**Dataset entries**
Start of Block

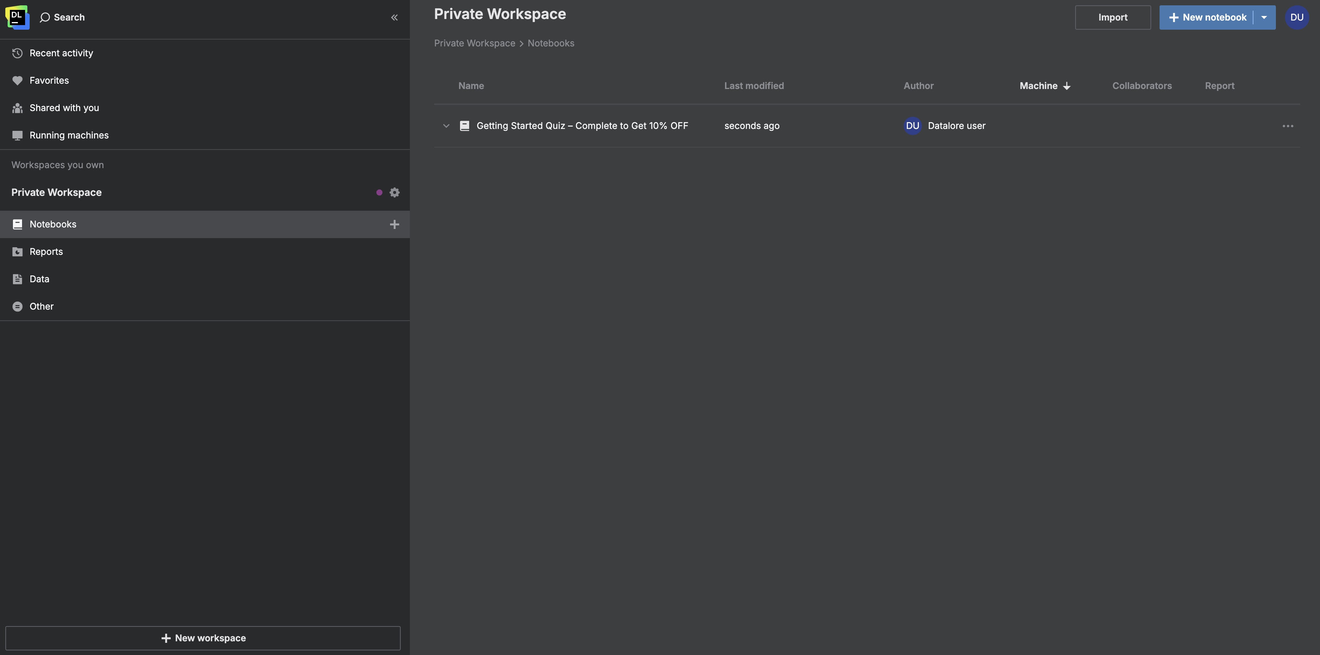Click the New workspace button
The height and width of the screenshot is (655, 1320).
pos(203,638)
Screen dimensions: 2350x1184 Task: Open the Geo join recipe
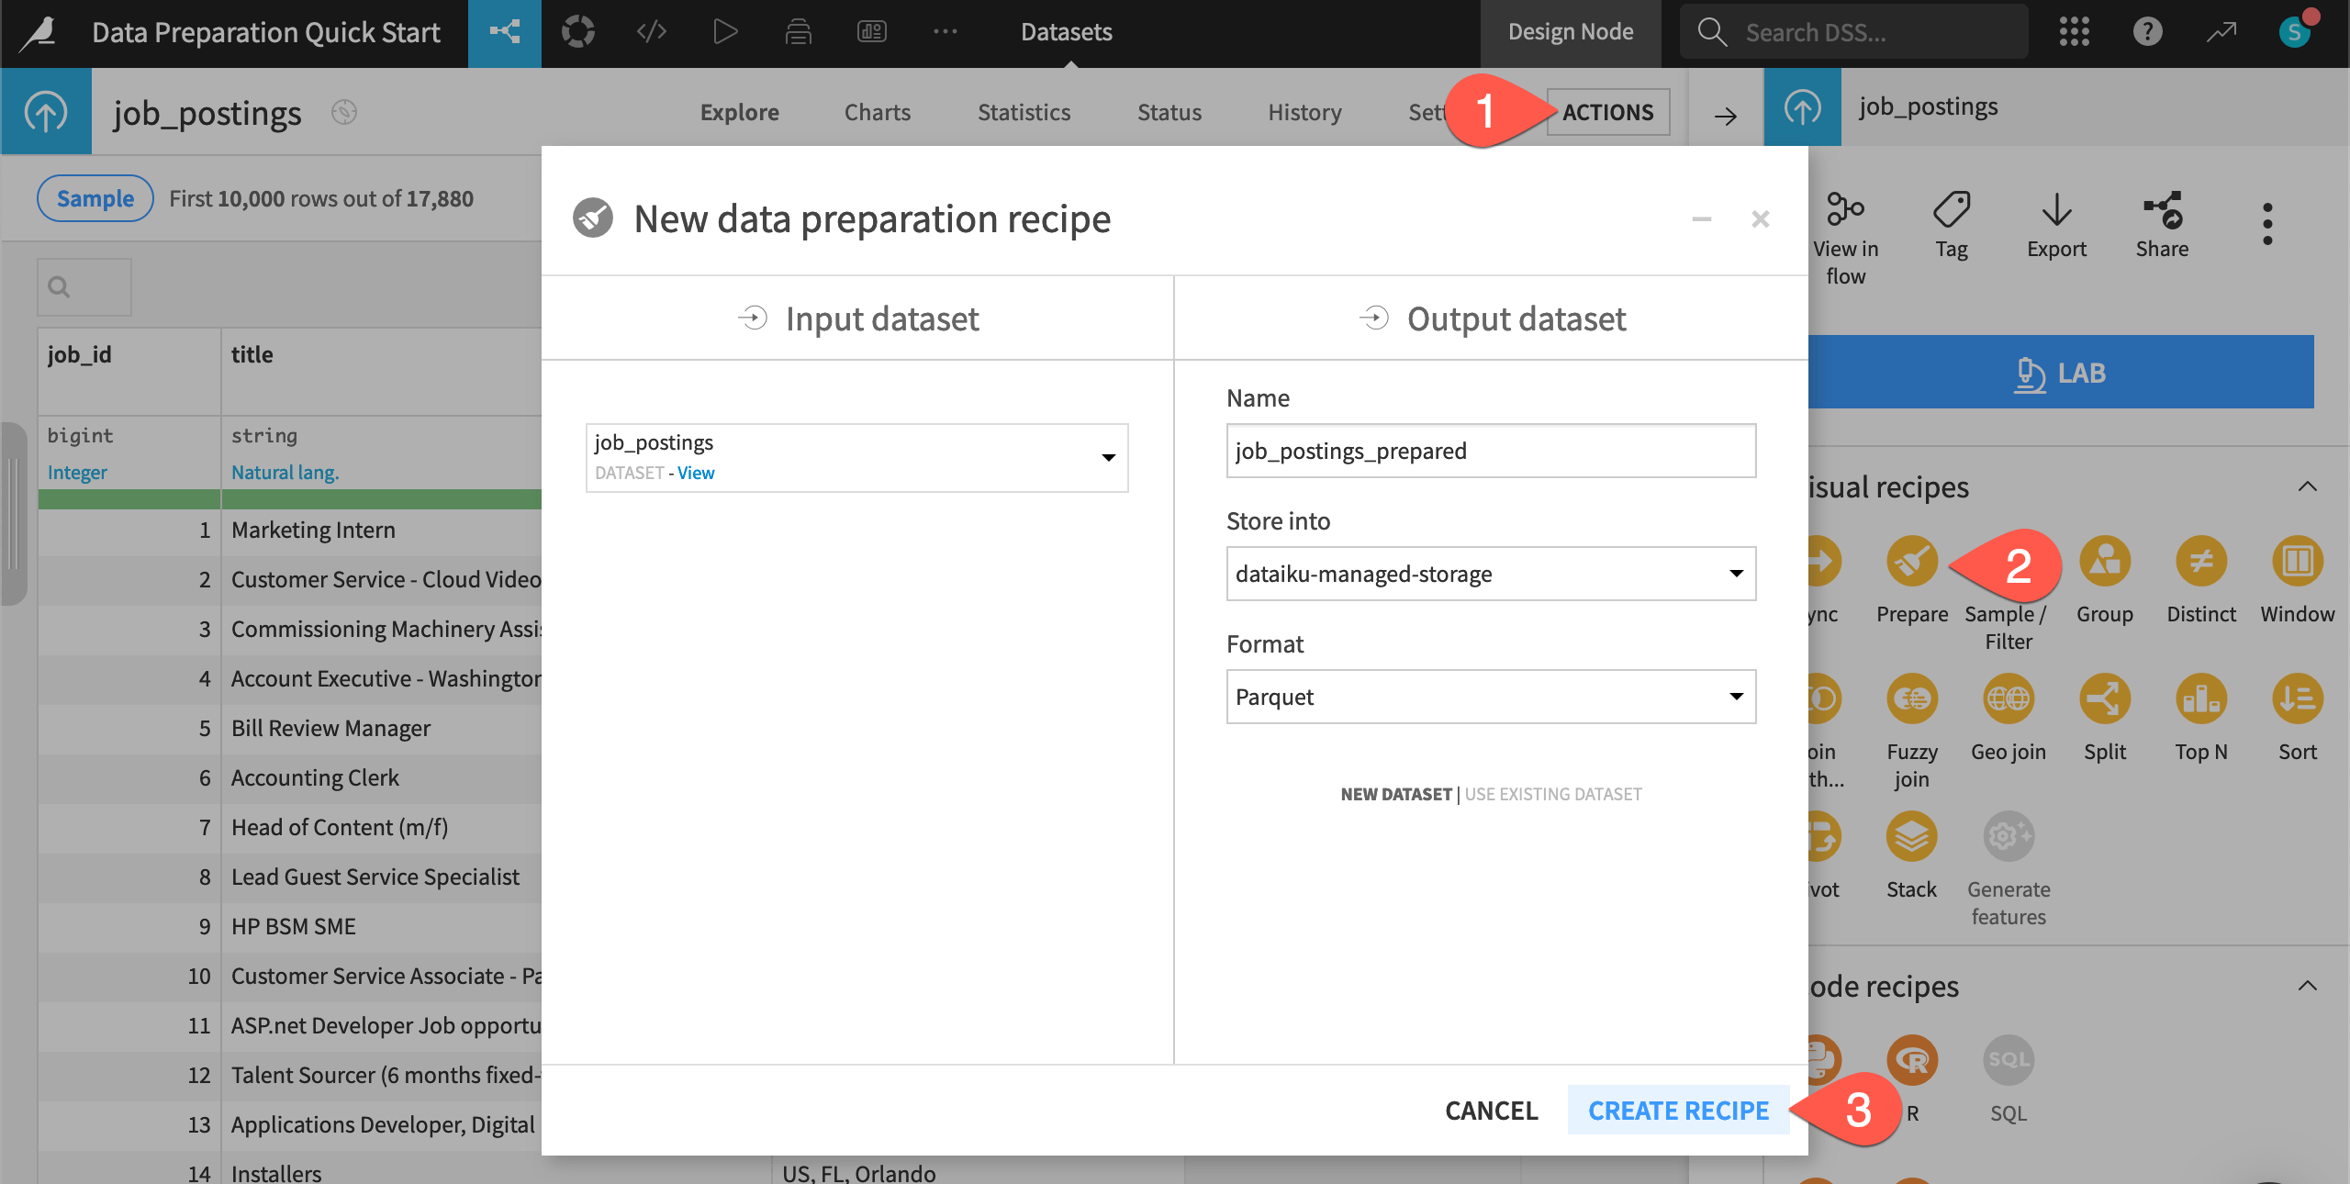[x=2009, y=699]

End of Block

**Your objective**
Pictures excluded, output exactly the line that contains "Screen dimensions: 2350x1184" and every line after it to the end of the data above.

**Result of the exercise**
Screen dimensions: 2350x1184 Task: Open the Geo join recipe
[x=2009, y=699]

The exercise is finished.